COMPLETE THE FOLLOWING:
- a) Using the text on the Belize Barrier Reef, decide whether each statement agrees with it: (i) the Belize Barrier Reef System became a UNESCO World Heritage site in 1996; (ii) the reef site went on the List of World Heritage in Danger because of overfishing; (iii) Belize agreed in December 2017 to end oil exploration in its waters. Answer yes or no for each and quote the words of the text that decide it.
- b) According to the text on the Belize Barrier Reef, why was the reef site added to UNESCO's List of World Heritage in Danger in 2009? Answer in one to three sentences.
- c) Carry the text on the Belize Barrier Reef forward from its final sentence.

TEXT SHOWN:
= = =

Protection and History of the Belize Barrier Reef

The coral reefs and coastal mangroves of Belize teem with life: sea turtles glide through clear waters; vibrant corals stud the ocean floor; and a vast array of aquatic animals protect their young in the tangled roots of mangroves. They’re necessary for both the wildlife that live there and the people who rely on it for income and protection.

“Coral reefs are the cornerstones of some of the most biologically diverse ecosystems on the planet, and they provide loads of benefits to people,” Brad Ack, WWF’s senior vice president for oceans. “Conserving reefs protects our common futures and the amazing marine species that depend on them.”

The Belize Barrier Reef System was first inscribed as a UNESCO World Heritage site in 1996 in recognition of the site’s incredible biodiversity and cultural significance. But in the last decade, exploration for oil, development along the coast, and a lack of strong regulations have posed increasing threats to the fragile ecosystem. The reef site was added to UNESCO’s List of World Heritage in Danger in 2009 due to the threat of irreversible damage from harmful coastal construction and oil exploration.

In December 2017, Belize agreed to put an end to oil exploration in its waters and began to secure the region against immediate threats—a critical step towards protecting the reef, its species, and the people who rely on it. Belize is now just one of three countries in the world with such legislation!

= = =

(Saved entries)
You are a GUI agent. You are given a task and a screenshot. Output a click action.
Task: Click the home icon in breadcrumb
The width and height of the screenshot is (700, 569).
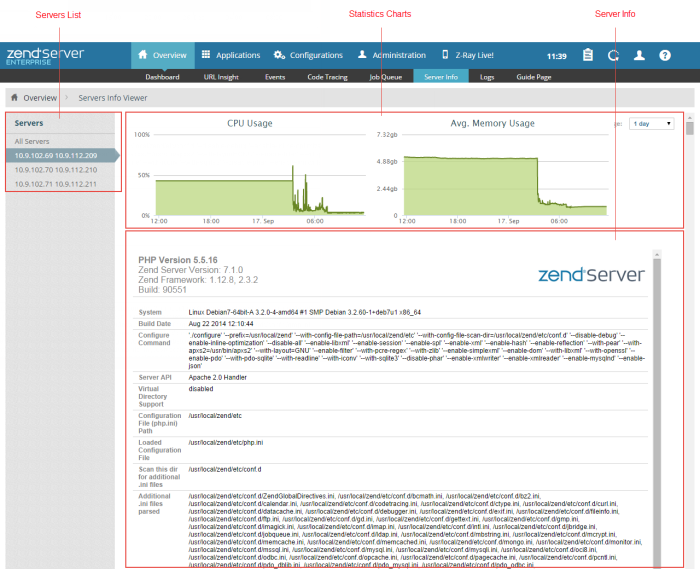tap(15, 98)

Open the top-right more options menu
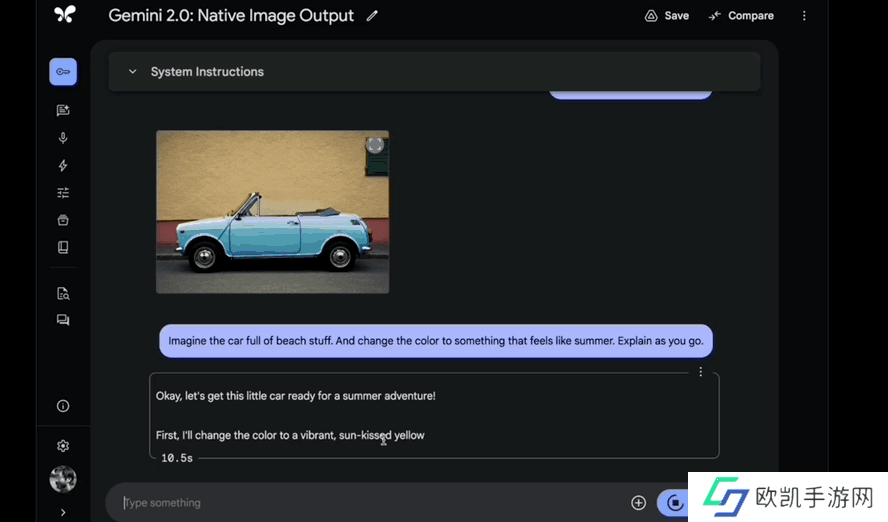click(x=804, y=16)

= = =

ANSWERS TO THE PROBLEMS:
- a)
(i) Yes: "The Belize Barrier Reef System was first inscribed as a UNESCO World Heritage site in 1996"
(ii) No: "due to the threat of irreversible damage from harmful coastal construction and oil exploration"
(iii) Yes: "In December 2017, Belize agreed to put an end to oil exploration in its waters"

- b) The reef site was added in 2009 because harmful coastal construction and oil exploration threatened it with irreversible damage.

- c)
June 26th 2018 the Belize Barrier Reef is removed from the UNESCO
World Heritage Center list of World Heritage Sites in Danger. “At time when we are seeing numerous threats to World Heritage sites, Belize’s government has taken real action to protect one of the world’s most special places,” said Marco Lambertini, Director General of WWF International. “We have seen an incredible turnaround from when the reef was being threatened by seismic testing for oil.”

It is estimated that nearly 200,000 Belizeans (more than half of Belize’s population) rely on the reef for survival. 44.9% of Belize’s GDP comes from travel and tourism, including approximately $15 million from the commercial fishing industry and about $200 million from tourism activities. This natural barrier also saves Belize up to $350 million per year in avoided damage from storms and other natural disasters.